- **Aim of the task**:
Search the listing for "width" and copy every line where it appears.

- **Records provided**:

--- START ---

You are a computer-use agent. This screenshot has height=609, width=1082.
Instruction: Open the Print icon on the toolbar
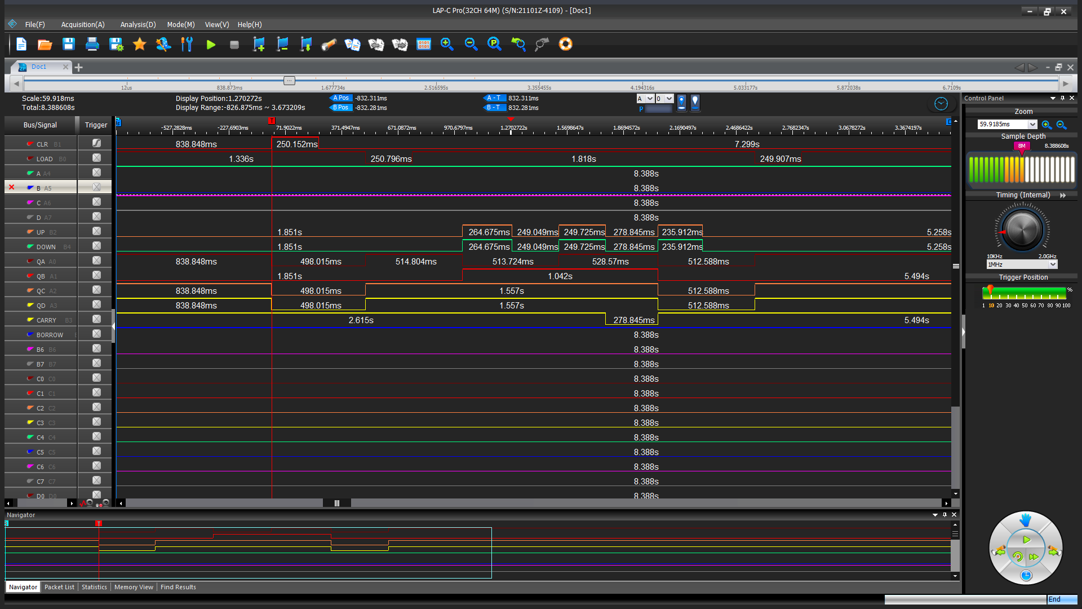pos(92,45)
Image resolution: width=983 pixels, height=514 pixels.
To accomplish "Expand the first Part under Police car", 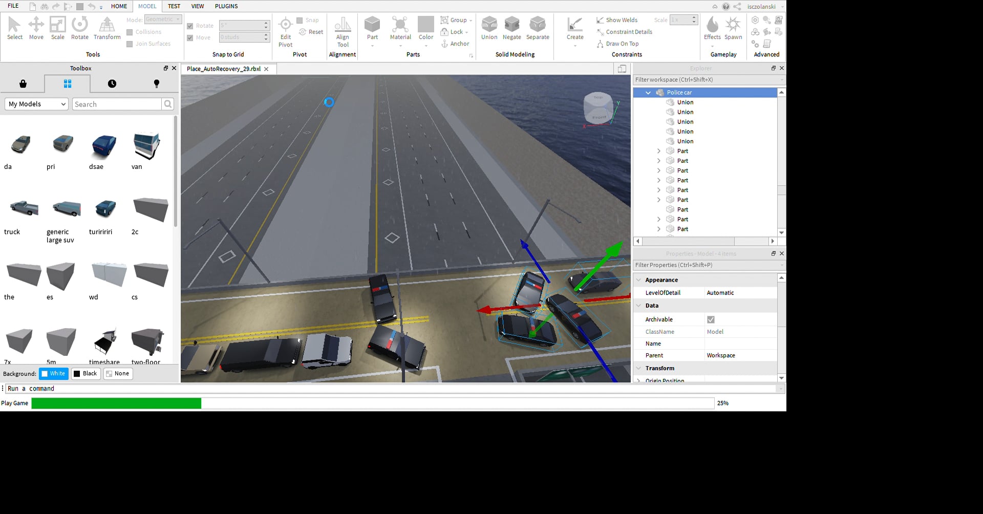I will tap(659, 151).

--- END ---

- **Output below**:
You are a computer-use agent. This screenshot has height=609, width=1082.
Image resolution: width=983 pixels, height=514 pixels.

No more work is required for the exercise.